The new NAG Toolbox includes the following math and stats functionality:

  • Multistart (Multiglobal) optimization. A new global optimization function for nonlinear sum-of-squares problems with nonlinear constraints uses a method that can be configured to return the best few minimum points found, and is designed to complement the general nonlinear global optimization multistart function introduced at Mark 23.
  • Non-negative least squares (local optimization). NAG has added a bounded variable linear least squares solver into the local optimization chapter. Often the requirement is for the less general non-negative least squares problem that this function also addresses. It is designed for dense problems of moderate size, though no practical size limit is enforced by the function itself. Optionally the user may ask for a solution of minimal length to enforce uniqueness whenever the matrix is not of full rank.
  • Nearest Correlation Matrix. Adding to the existing nearest correlation matrix functionality in the NAG Library is the “individually weighted elements” nearest correlation matrix function. This function allows the user to weight individual elements in their approximate correlation matrix. It can also force the computed correlation matrix to be positive definite, required by some applications to improve the condition of the matrix.
  • Inhomogeneous Time Series. A suite of three new functions for processing inhomogeneous time series has been added to the time series analysis chapter. An inhomogeneous time series is one that has been sampled at irregular time intervals.
  • Gaussian Mixture Model. A new statistical clustering function is a useful tool for summarizing groups in a multivariate dataset.
  • Confluent Hypergeometric Function (1F1). Functions to evaluate the confluent hypergeometric function, commonly found in many applications including option pricing, have been included. These functions have been designed to provide high accuracy solutions over a large range of input parameters. Furthermore, they may be used to determine scaled solutions for when the value of the function is not explicitly representable.
  • Brownian Bridge and Random Fields. Functions for simulating a Brownian bridge and from a family of random fields have been added to the random number generators chapter.
  • Best Subsets. A general-purpose branch and bound algorithm for selecting the best subset of features from a larger population of features has been added to the operations research chapter.
  • Real Sparse Eigenproblems. A new function that computes selected eigenvalues and eigenvectors of a real sparse general matrix has been included. It combines flexible algorithms from the sparse linear algebra chapters under a simple interface. The function has proven to be extremely efficient at solving user-supplied large sparse eigenproblems.
  • Matrix Functions. Further additions have been made in the area of matrix functions resulting from NAG’s Knowledge Transfer Partnership with the University of Manchester. New functions compute the matrix logarithm, exponential, sine, cosine, sinh, or cosh of real and complex matrices (Schur-Parlett algorithm), function of real and complex matrices (using numerical differentiation) and function of real and complex matrices (using user-supplied derivatives).
  • Two Stage Spline Approximation. Mark 24 features the first part of collaborative work with the University of Strathclyde. The new functionality sits in the curve and surface fitting chapter; it may be used to compute a spline approximation to a set of scattered data, which it does using a two stage approximation method.

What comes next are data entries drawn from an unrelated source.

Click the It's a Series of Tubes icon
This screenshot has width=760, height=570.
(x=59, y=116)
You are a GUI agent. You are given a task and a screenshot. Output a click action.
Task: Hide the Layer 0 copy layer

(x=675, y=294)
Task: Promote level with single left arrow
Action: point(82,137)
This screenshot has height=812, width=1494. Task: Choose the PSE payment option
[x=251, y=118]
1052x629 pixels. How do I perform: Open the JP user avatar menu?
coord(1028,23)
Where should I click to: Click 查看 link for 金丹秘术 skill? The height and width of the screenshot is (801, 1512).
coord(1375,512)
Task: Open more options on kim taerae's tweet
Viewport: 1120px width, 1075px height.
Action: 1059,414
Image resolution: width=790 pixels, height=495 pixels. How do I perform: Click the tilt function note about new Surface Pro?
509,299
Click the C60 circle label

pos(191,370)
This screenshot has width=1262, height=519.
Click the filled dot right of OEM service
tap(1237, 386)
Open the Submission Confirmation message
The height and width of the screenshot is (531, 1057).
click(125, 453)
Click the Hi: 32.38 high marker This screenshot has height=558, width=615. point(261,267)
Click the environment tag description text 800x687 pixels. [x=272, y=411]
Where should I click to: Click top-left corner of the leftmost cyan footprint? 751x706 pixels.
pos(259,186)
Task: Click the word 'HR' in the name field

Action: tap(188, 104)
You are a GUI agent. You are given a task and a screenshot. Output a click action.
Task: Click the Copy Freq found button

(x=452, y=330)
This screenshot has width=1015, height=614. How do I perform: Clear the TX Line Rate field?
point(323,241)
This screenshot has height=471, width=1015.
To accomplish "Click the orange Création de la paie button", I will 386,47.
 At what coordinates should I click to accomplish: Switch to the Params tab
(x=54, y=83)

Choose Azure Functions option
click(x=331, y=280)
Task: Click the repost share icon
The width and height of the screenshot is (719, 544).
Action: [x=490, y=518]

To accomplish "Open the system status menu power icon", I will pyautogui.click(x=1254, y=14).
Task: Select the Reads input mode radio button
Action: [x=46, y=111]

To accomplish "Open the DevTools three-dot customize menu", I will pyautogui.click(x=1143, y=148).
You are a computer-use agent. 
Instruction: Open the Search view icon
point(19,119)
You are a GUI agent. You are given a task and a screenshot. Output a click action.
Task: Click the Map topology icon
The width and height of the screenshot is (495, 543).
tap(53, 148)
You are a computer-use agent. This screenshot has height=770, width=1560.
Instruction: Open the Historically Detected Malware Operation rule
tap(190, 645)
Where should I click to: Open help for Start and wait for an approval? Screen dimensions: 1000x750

Speaking of Mark 24, a senior developer at one of NAG’s partners said “I was particularly pleased to see the addition of the Log Matrix and Exponential Matrix functions and the fact that these solvers worked with general matrices as well as symmetric is particularly useful for me. The further additions to the suite of Nearest Correlation Matrix functions as well as new additions to the Eigenvalues Chapter are of course very valuable too. I am also interested to experiment with the Real Confluent Hypergeometric function as this may have several uses in future projects”

In addition, the new toolbox is HPC enabled; over a third of the functions are parallelized to take advantage of manycore/multicore systems. Highly detailed documentation is accessible from MATLAB’s help system, giving background information and function specification. In addition it guides users to a suitable function for their particular problem via decision trees. If users need help, NAG’s development team are on hand to offer assistance with problems. NAG offers a range of tailored training courses either at its offices or on site.

The NAG Toolbox for MATLAB is available for 32-bit and 64-bit Microsoft Windows and 64-bit Linux systems; it will also be made available for Mac OS X.